■ EXERCISE INSTRUCTIONS:
[1] According to the Book of Worlds article, who created the cover art?
[2] In the entries, rewrite the lines from the one containing "Task: Click the information" to the one containing "I will point(51,86).", putting "beam heading" in place of "beam title" and changing nothing else. Return only those lines.
--- start of PROVIDED TEXT ---
Beyond the Barriers: The Book of Worlds
- Cover art by Robert Dixon
- Publishers: White Wolf Publishing
- Publication: 1996
- Genres: Tabletop role-playing game supplement
- Systems: Storyteller System
- Parent games: Mage: The Ascension
- Series: World of Darkness
- ISBN: 1-56504-434-7

= Beyond the Barriers: The Book of Worlds =

Role-playing game supplement

Beyond the Barriers: The Book of Worlds is a supplement published by White Wolf Publishing in 1996 for the horror role-playing game Mage: The Ascension.

==Contents==
Beyond the Barriers: The Book of Worlds describes parallel universes called the worlds of Umbra to which mages can travel. Three are described in the book (low, medium and high), and notable places in each one are outlined. The book also covers difficult to define realms, kingdoms built by Mages, Shards, and Shade Realms. A bestiary describes various creatures that inhabit these planes, and the book also provides rules for travelling amongst the planes.
--- end of PROVIDED TEXT ---
--- start of RECORDS TO PROCESS ---
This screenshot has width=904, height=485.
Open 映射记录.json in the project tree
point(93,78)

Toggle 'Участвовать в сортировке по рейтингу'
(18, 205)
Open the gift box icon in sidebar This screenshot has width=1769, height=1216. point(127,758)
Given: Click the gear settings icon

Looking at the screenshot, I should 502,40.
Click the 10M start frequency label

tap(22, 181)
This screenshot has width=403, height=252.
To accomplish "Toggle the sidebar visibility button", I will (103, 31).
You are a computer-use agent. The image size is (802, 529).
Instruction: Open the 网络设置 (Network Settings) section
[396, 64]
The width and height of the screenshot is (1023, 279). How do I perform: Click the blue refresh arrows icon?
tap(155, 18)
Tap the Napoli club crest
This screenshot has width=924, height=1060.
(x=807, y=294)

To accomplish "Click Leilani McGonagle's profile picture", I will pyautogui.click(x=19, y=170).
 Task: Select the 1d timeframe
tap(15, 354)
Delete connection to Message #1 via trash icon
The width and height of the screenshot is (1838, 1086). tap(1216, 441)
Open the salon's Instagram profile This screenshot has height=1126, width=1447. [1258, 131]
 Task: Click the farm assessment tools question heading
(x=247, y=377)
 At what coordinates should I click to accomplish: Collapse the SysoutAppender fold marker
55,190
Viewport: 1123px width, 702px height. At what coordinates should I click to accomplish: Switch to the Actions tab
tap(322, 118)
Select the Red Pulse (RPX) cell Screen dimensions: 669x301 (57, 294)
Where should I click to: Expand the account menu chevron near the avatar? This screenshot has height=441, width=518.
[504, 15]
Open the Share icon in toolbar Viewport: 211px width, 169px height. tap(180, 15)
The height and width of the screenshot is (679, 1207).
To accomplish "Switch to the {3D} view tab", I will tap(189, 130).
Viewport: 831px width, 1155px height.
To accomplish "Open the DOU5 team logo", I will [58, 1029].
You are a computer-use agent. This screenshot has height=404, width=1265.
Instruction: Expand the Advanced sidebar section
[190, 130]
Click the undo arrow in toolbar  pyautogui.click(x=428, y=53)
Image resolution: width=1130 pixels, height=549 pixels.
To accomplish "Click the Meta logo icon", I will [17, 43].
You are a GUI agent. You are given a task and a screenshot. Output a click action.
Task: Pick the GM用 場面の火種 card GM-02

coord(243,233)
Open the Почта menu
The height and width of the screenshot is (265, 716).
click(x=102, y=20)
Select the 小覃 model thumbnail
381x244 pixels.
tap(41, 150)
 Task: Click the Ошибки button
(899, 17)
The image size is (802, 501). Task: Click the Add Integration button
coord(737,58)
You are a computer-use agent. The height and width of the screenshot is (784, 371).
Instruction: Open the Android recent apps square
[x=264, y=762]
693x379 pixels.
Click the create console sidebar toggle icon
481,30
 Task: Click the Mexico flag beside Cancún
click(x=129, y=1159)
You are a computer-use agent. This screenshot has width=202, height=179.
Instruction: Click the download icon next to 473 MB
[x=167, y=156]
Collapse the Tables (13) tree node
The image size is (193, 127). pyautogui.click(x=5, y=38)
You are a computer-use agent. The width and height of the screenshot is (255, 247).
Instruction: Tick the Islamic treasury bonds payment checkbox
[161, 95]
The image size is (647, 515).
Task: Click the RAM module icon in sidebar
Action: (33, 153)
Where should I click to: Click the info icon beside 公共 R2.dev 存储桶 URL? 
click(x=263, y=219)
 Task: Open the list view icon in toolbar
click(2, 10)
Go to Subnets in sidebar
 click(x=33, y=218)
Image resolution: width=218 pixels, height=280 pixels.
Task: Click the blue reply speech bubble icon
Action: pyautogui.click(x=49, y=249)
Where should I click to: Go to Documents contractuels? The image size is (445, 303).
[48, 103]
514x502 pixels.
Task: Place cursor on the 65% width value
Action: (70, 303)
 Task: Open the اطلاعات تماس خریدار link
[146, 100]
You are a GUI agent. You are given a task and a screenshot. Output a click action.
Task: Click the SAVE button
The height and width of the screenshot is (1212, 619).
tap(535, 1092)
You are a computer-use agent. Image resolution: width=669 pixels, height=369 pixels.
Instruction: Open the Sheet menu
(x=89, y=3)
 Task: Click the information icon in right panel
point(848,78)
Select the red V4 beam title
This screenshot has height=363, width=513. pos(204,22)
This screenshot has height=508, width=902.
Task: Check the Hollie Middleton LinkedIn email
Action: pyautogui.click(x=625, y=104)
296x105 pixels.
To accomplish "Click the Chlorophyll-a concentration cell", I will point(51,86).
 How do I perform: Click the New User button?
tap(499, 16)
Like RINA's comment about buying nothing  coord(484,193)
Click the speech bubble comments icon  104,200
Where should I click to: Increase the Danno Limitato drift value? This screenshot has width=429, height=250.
--- end of RECORDS TO PROCESS ---
■ EXERCISE ANSWERS:
[1] Robert Dixon

[2]
 Task: Click the information icon in right panel
point(848,78)
Select the red V4 beam heading
This screenshot has height=363, width=513. pos(204,22)
This screenshot has height=508, width=902.
Task: Check the Hollie Middleton LinkedIn email
Action: pyautogui.click(x=625, y=104)
296x105 pixels.
To accomplish "Click the Chlorophyll-a concentration cell", I will point(51,86).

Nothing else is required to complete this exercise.